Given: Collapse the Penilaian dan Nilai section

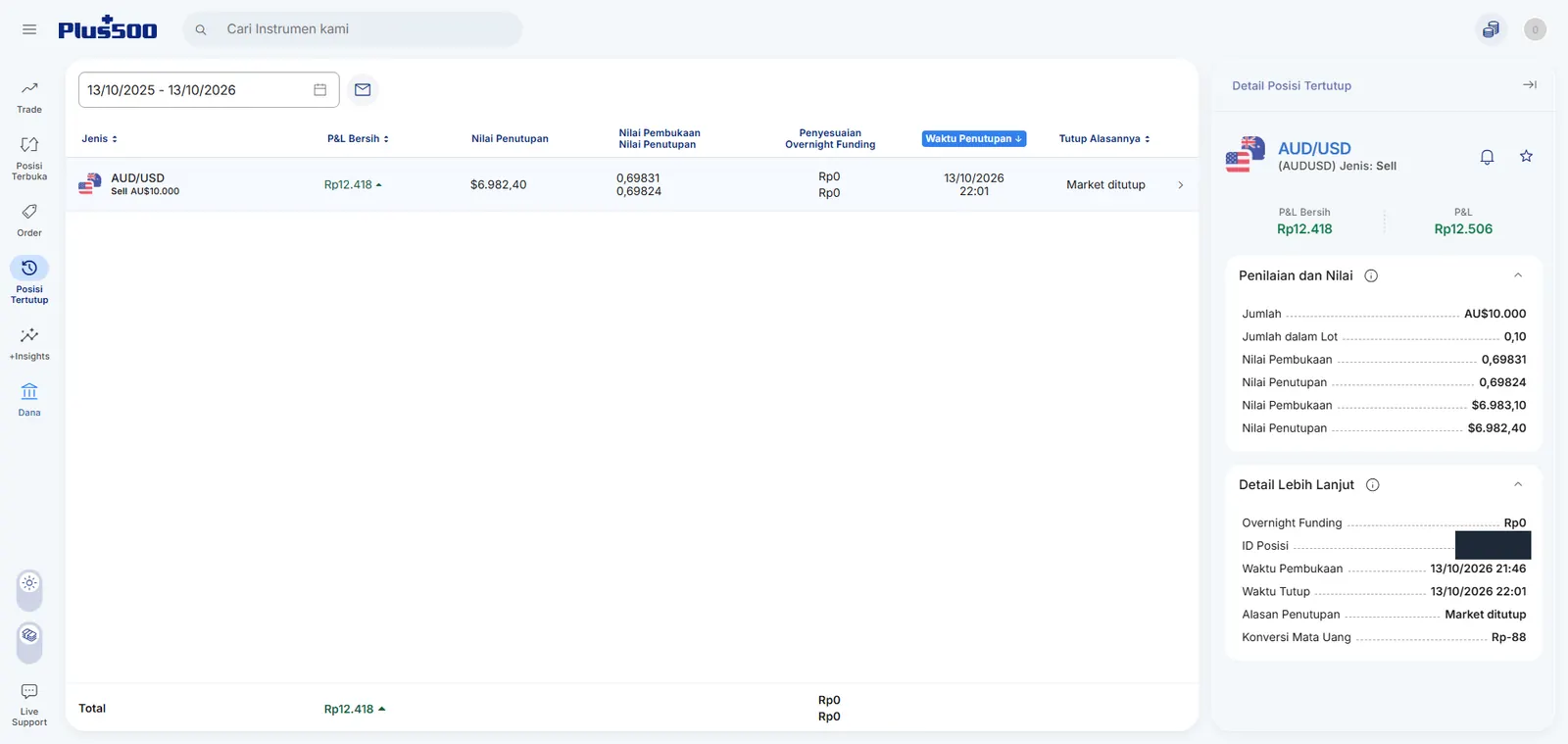Looking at the screenshot, I should [x=1518, y=275].
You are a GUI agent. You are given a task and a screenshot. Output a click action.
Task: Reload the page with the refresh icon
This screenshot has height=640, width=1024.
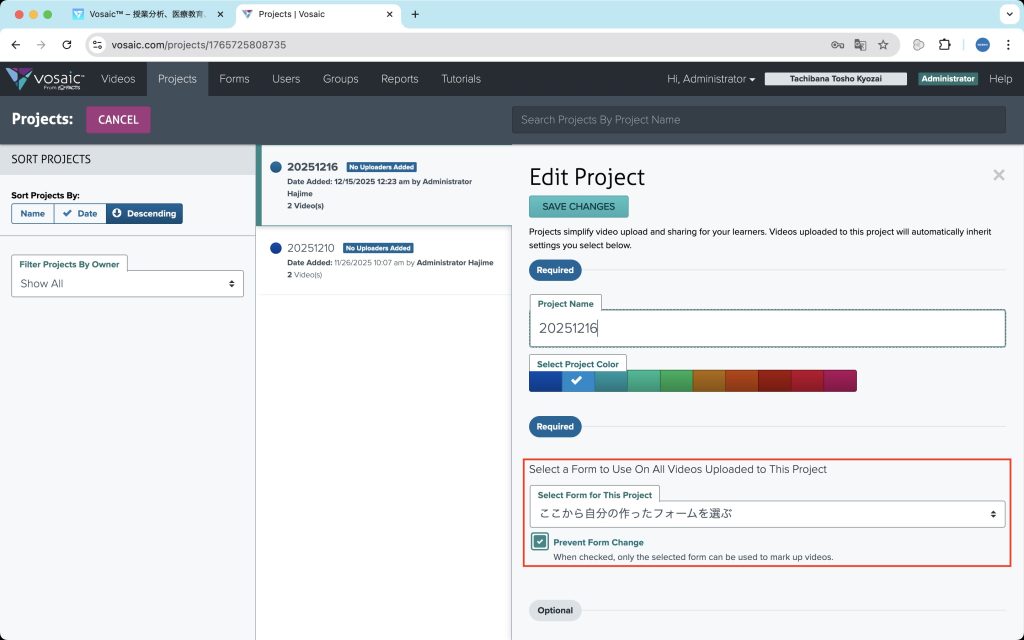[67, 45]
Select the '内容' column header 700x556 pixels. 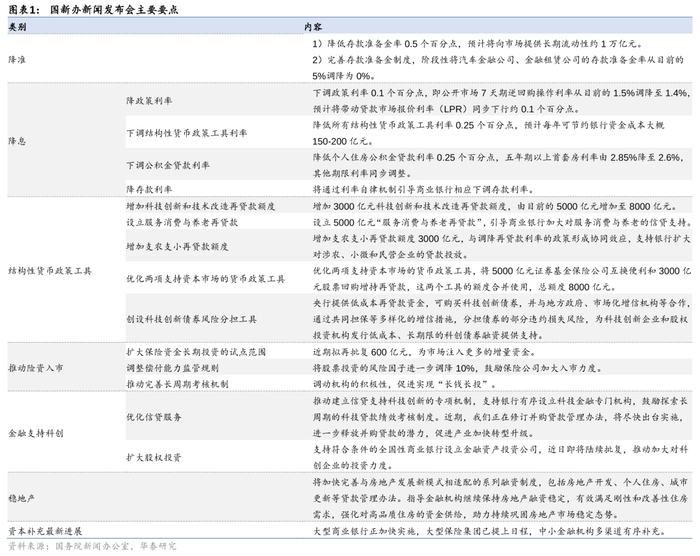pyautogui.click(x=312, y=28)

....................

**Aim of the task**
Exactly the lines from the top of the listing through the line holding "Task: Reload the page with the refresh icon" should be repeated, with pictures left out.

**Result**
Given: Collapse the Penilaian dan Nilai section

Looking at the screenshot, I should [x=1518, y=275].
You are a GUI agent. You are given a task and a screenshot. Output a click action.
Task: Reload the page with the refresh icon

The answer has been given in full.